In allen drei befragten Altersgruppen der Kinder gibt es einen Anteil von Jungen und Mädchen, denen das Homeschooling anscheinend nichts ausmacht. Bei den 16- bis 17-Jährigen ist dieser Anteil am größten: 37 Prozent der ältesten Kinder geben in der Befragung an, dass sie sich während der Schulschließungen besser fühlen als zu normalen Schulzeiten. Aber auch unter den Ältesten berichten 28 Prozent von einem schlechteren Wohlbefinden. Ein Viertel der 16- bis 17-Jährigen fühlt sich während der Schulschließungen erschöpft und müde. Über alle Altersgruppen hinweg meldet jedes dritte Kind psychosomatische Beschwerden: 22 Prozent Schlafprobleme mindestens mehrere Male pro Woche und 11 Prozent Bauch-, Rücken- oder Kopfschmerzen.

„Die Studienergebnisse überraschen uns, da die corona-bedingten Schulschließungen den Kindern und Jugendlichen einen eher entschleunigten Alltag beschert haben. Sport-, Musik- und andere Veranstaltungen mit festen Terminen fanden nicht statt“, sagt Professor Dr. Reiner Hanewinkel vom Institut für Therapie- und Gesundheitsforschung in Kiel. Das IFT-Nord untersucht mit dem DAK-Präventionsradar seit vier Jahren in jährlichem Abstand die Kinder- und Jugendgesundheit in deutschen Klassenzimmern. „Durch den Lockdown müssten Stressquellen, die die Schüler sonst haben, minimiert sein. Es ist erstaunlich, dass trotzdem relativ viele Kinder von körperlichen Beschwerden berichten.”

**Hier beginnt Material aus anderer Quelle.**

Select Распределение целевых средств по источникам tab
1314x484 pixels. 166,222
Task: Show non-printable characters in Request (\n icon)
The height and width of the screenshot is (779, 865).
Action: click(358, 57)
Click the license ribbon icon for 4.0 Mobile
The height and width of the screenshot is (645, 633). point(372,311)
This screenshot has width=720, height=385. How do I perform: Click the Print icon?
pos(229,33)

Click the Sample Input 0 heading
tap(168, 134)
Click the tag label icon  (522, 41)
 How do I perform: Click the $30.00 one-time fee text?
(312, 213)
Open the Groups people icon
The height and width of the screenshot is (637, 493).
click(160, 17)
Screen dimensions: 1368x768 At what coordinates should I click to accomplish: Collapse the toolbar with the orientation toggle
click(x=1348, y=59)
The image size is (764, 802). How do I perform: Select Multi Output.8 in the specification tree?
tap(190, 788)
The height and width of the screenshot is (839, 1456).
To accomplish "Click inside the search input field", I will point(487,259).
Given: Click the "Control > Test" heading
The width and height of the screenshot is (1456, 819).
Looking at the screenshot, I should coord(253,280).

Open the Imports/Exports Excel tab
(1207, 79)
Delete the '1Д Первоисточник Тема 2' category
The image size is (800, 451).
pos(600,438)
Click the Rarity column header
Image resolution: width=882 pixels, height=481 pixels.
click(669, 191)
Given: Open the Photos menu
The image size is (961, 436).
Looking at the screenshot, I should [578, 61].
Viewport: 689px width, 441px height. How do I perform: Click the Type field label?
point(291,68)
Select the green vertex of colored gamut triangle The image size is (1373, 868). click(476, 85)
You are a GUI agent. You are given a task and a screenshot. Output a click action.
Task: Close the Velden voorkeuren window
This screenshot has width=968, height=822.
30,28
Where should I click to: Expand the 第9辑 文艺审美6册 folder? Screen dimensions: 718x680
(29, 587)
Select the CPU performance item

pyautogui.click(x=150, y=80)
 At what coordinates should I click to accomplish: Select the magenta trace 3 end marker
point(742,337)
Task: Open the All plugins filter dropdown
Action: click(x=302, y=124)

Beim Lernen zu Hause zeigt sich in der Studie kein eindeutiges Meinungsbild. Die eine Hälfte der befragten Jungen und Mädchen ist durchaus einverstanden damit, zu Hause selbst zu lernen, die andere eher nicht. Vier von zehn Kindern kritisieren die Lernmaterialien. Bei der Begleitung des Homeschooling bekommen die Eltern von den Schülerinnen und Schülern deutlich bessere Noten als die Lehrkräfte. Mit der Unterstützung durch Mütter und Väter sind mehr Kinder hochzufrieden als mit der durch Lehrerinnen und Lehrer. Bei den Eltern ist das Meinungsbild zum Lernen zu Hause ähnlich gespalten: Etwas über die Hälfte ist beispielsweise sehr oder eher zufrieden, wie die Lehrkräfte ihr Kind unterstützten, während 43 Prozent sich deutlich mehr Unterstützung im Homeschooling gewünscht hätten.